Мы помолчали. Пошёл крупный, мокрый снег. Над нами, рядом с одинокой сосной, горел фонарь. Снежинки вились под ярким диском, похожим на луну, стремились к земле, и как-то обречённо висела в конусе света зелёная ветка сосны.

– У меня спина мёрзнет, – сказала Наташа, затем добавила: – А знаешь, почему?

– Почему?

– Потому, что у меня талия тонкая, а бёдра широкие, пальто не плотно примыкает. Вот и проходит холодный воздух.
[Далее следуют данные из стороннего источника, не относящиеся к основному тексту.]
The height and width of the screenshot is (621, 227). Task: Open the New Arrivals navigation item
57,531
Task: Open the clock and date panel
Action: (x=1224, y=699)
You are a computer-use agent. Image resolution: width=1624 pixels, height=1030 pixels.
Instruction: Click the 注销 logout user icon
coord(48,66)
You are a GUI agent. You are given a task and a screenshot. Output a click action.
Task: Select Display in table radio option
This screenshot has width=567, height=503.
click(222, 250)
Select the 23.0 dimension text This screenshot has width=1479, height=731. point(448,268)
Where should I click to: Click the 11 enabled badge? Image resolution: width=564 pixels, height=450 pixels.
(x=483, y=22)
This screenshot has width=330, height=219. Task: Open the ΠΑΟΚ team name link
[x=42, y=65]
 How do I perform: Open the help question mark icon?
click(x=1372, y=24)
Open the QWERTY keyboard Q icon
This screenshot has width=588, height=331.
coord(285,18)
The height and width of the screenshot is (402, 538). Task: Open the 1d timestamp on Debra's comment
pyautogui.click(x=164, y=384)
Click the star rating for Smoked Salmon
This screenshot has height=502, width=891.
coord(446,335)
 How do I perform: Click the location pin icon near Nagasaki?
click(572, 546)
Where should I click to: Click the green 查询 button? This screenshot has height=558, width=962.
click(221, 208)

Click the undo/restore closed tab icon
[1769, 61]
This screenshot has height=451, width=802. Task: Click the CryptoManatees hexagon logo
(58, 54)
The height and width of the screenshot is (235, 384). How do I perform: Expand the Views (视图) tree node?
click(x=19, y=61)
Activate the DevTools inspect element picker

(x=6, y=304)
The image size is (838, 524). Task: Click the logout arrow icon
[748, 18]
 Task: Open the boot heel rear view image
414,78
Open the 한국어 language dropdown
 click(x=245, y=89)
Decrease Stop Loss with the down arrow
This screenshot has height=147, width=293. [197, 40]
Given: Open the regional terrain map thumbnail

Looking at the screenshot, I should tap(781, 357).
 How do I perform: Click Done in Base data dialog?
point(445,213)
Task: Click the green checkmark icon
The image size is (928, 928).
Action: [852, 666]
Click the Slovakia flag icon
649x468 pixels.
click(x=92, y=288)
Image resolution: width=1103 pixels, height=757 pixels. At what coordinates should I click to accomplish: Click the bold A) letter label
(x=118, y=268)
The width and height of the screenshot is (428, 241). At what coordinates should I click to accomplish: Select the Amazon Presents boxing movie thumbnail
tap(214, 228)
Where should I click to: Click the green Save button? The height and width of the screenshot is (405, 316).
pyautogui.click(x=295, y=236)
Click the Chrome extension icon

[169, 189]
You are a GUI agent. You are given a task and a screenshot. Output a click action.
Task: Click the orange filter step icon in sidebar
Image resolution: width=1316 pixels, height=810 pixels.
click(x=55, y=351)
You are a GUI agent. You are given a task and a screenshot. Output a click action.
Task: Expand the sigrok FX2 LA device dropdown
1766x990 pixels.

– Давай потру, – сказал я и начал расстёгивать её пальто.

– Грабят, – прошептала Наташа, закрыв глаза.

Я повернул её и поцеловал в губы.

– Хочу на пляж, – сказала Наташа. – Чтоб солнце пекло.

И я представил горячий пляж, её раскалённые волосы падают мне на лицо, они пахнут ветрами Сахары…

– Губы шершавые? – спросила Наташа.

– Обветренные. И на руках цыпки, – пошутил я.

– Что это?

– Это я так, о детстве, – сказал я, тихонько растирая ладонью её хрупкую спину. – Весной, когда мы пускали кораблики в холодной воде, на руках появлялись цыпки – это кожа на тыльной стороне ладони шелушится.

– Не-ет, такого, сударь, у нас нет, – возмутилась девушка.

– Наташ, ты по-прежнему певца любишь?

– Какого певца?

– Рафаэля. Испанца.

– Ой, детское!..

– А что нынче – не детское? – спросил я.

– Не детское… – Наташа то ли задумалась, то ли не решалась признаться. Наконец сказала: – Афанасьев.

– Это кто – артист?

– Нет, выпускник из соседней школы.

– Где ты его откопала?

– На улице. Как в романе. Я поскользнулась, упала, он помог встать, отряхнул, проводил до дома.

– Ты встречаешься с ним?

Наташа засмеялась:

– Ты, кажется, ревнуешь?..

Я на самом деле ревновал. Мне было неприятно, целуясь с нею, слышать о каком-то там Афанасьеве. Если в семнадцать лет каждая девушка считает себя принцессой, то почему бы юноше не мнить себя принцем!